#### Work item:
In the material below, the line holding "Task: Click the search magnifying glass icon" and every line after it should be reproduced exactly, please, with pictures omitted.
-*-
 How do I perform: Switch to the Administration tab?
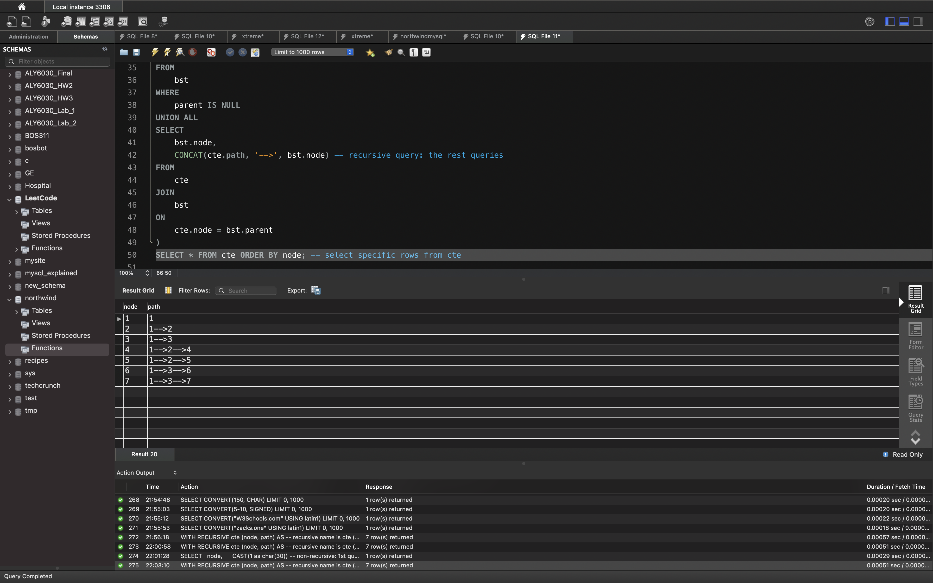click(x=29, y=37)
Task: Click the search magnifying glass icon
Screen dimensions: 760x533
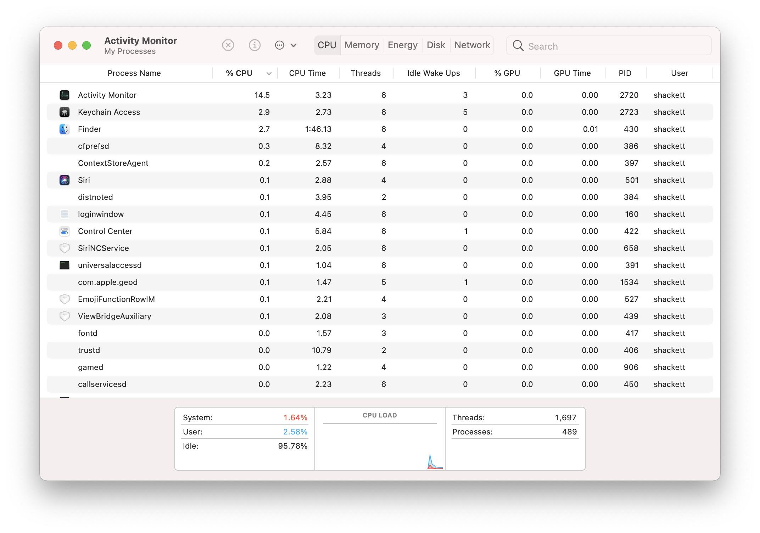Action: [x=518, y=46]
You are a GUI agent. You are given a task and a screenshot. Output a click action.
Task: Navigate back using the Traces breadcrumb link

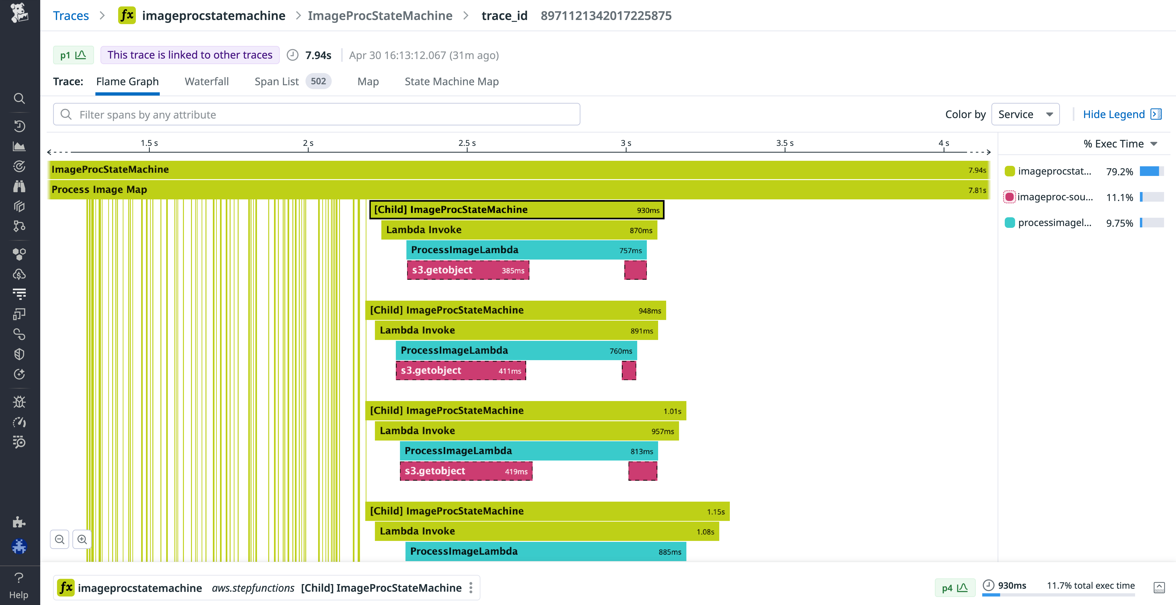coord(71,15)
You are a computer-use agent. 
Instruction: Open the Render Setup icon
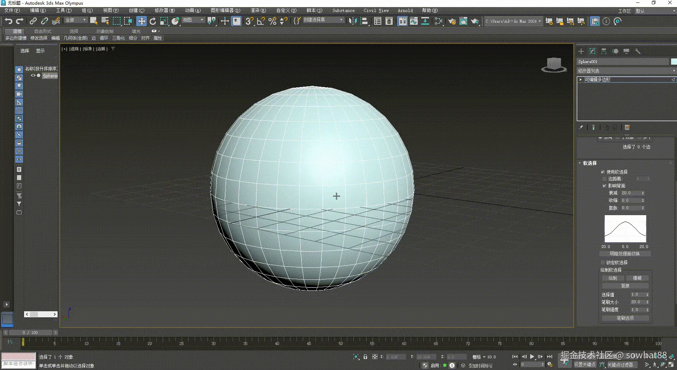452,21
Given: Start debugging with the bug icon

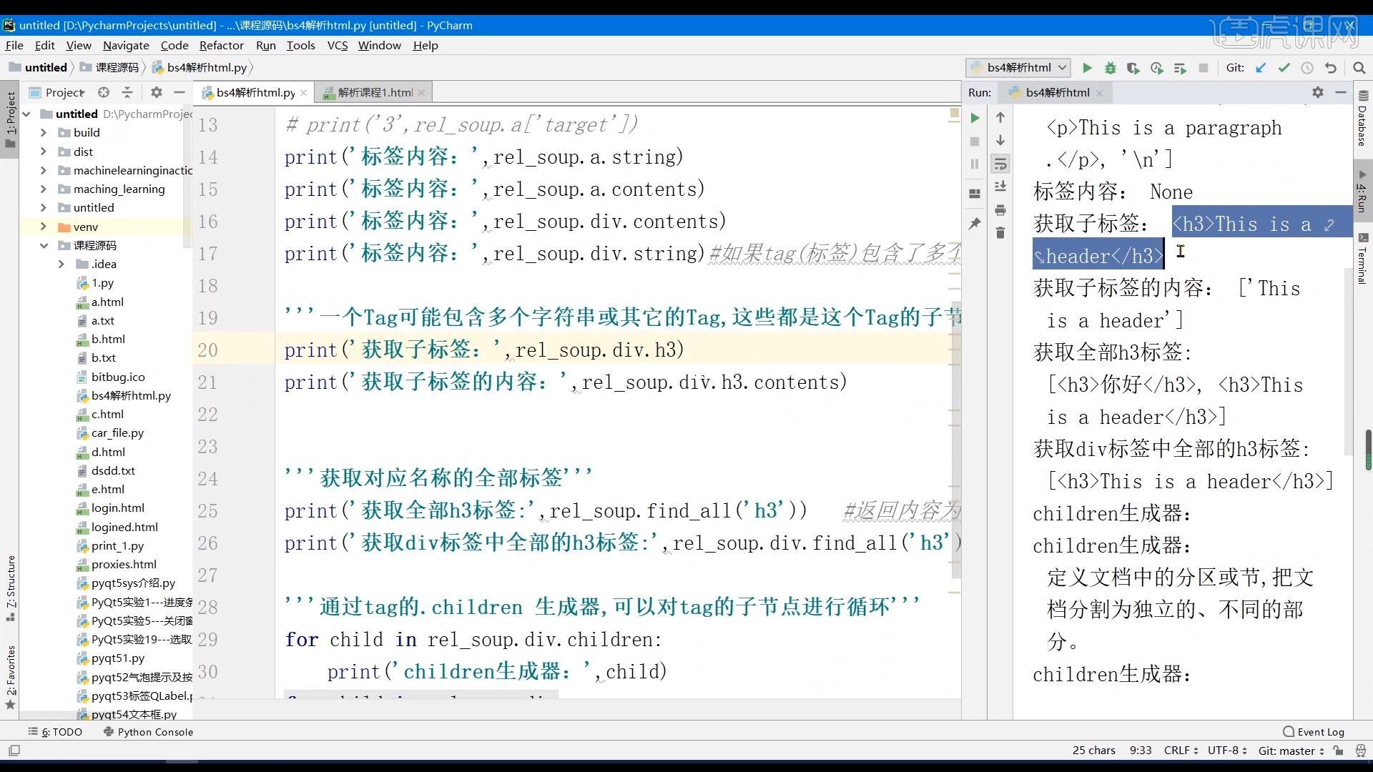Looking at the screenshot, I should pyautogui.click(x=1111, y=67).
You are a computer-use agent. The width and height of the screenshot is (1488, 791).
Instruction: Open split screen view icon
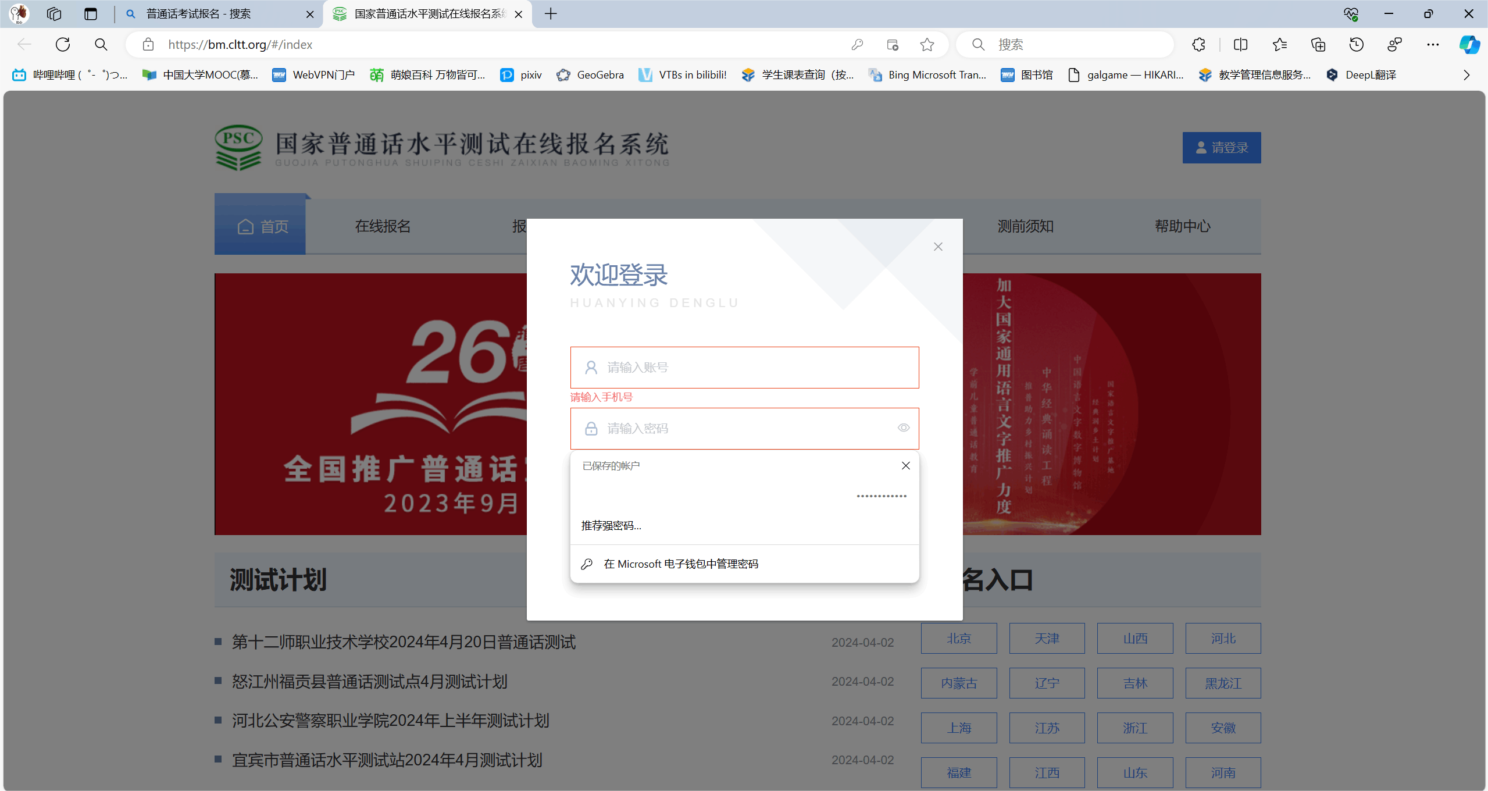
-*-
#### Output for this task:
Task: Click the search magnifying glass icon
Screen dimensions: 760x533
Action: [x=518, y=46]
You are a GUI agent. You are given a task and a screenshot. Output a click action.
Task: Navigate back using the Traces breadcrumb link

coord(71,15)
You are a computer-use agent. 
Instruction: Open the Render Setup icon
452,21
Given: Start debugging with the bug icon

Looking at the screenshot, I should pyautogui.click(x=1111, y=67).
You are a computer-use agent. The width and height of the screenshot is (1488, 791).
Instruction: Open split screen view icon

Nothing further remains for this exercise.